Required tasks -
1 - Rewrite the stretch of the post on left rotation in a BST from "Given a BST" through "postOrder(c), y, x$.", replacing "sketch" with "diagram".
2 - Using the post on left rotation in a BST, answer each item in a few words:
(a) What is $y$ in relation to $x$?
(b) Which node is at the top of the subtree after the rotation?
(c) According to the post, what is the postorder traversal of the subtree before the rotation?

--- Document text Enclosed Below ---

Solution Verification: How does the postorder traversal of a BST change after rotating left?

Question

Given a BST $T$, $x$ is a random node in it and $y$ is the right child of $x$.
How does the PostOrder traversal of BST $T$ change after we rotate the tree left on node $x$? In which cases does the traversal not change?

My Attempt:
I've decided to draw a sketch of the sub-tree of $T$ rooted in $x$:

             x
           /   \
          a     y
              /   \
             b     c

Where a,b,c are whatever subtrees/nodes rooted under $y$ and $x$.
The postorder traversal of this subtree is: $postOrder(a), postOrder(b), postOrder(c), y, x$.

After rotating the subtree on node x we will get:

         y
       /   \
      x     c
     / \      
    a   b   

And now the post order traversal will be: $postOrder(a), postOrder(b), x, postOrder(c), y$.

--- End of Enclosed Document text ---
--- Exercise data Enclosed Below ---

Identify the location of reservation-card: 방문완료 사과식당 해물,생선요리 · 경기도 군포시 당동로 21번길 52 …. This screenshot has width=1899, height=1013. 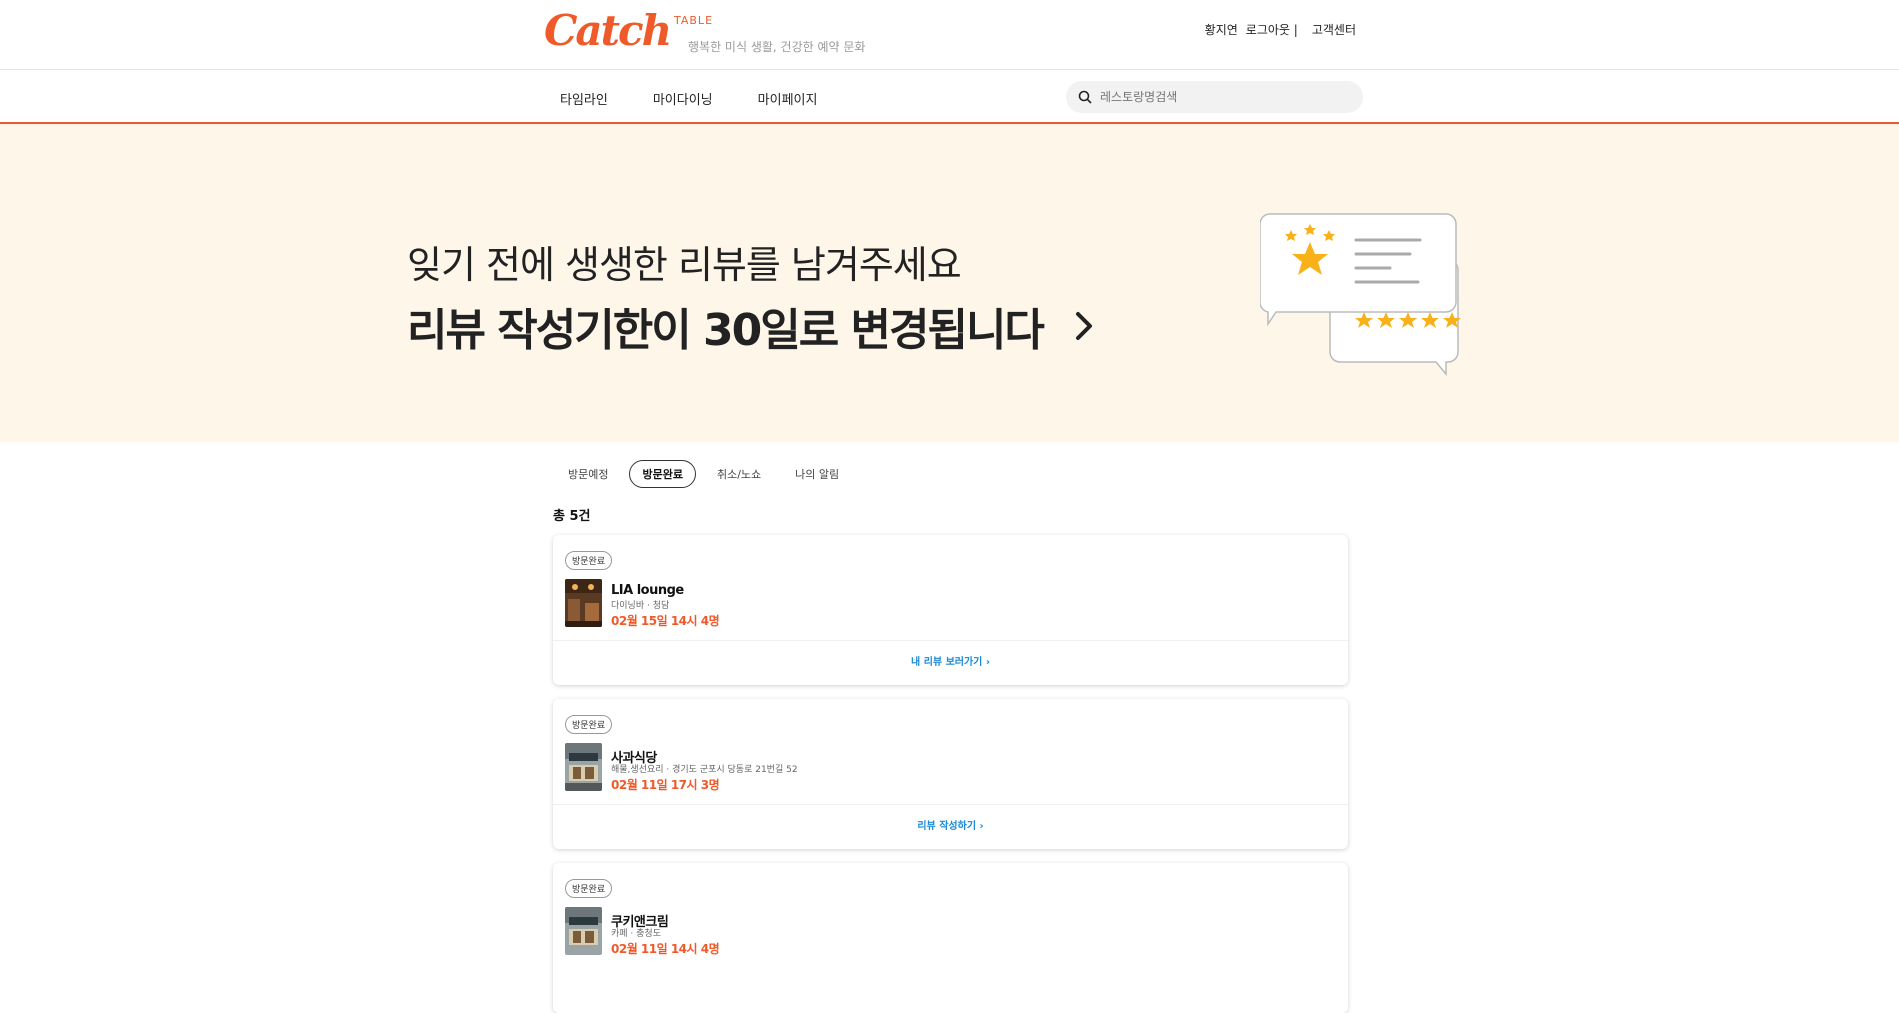
(950, 774).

--- End of Enclosed Exercise data ---

Exercise results -
1 -
Given a BST $T$, $x$ is a random node in it and $y$ is the right child of $x$.
How does the PostOrder traversal of BST $T$ change after we rotate the tree left on node $x$? In which cases does the traversal not change?

My Attempt:
I've decided to draw a diagram of the sub-tree of $T$ rooted in $x$:

             x
           /   \
          a     y
              /   \
             b     c

Where a,b,c are whatever subtrees/nodes rooted under $y$ and $x$.
The postorder traversal of this subtree is: $postOrder(a), postOrder(b), postOrder(c), y, x$.

2 -
(a) The right child of $x$.
(b) $y$.
(c) $postOrder(a), postOrder(b), postOrder(c), y, x$.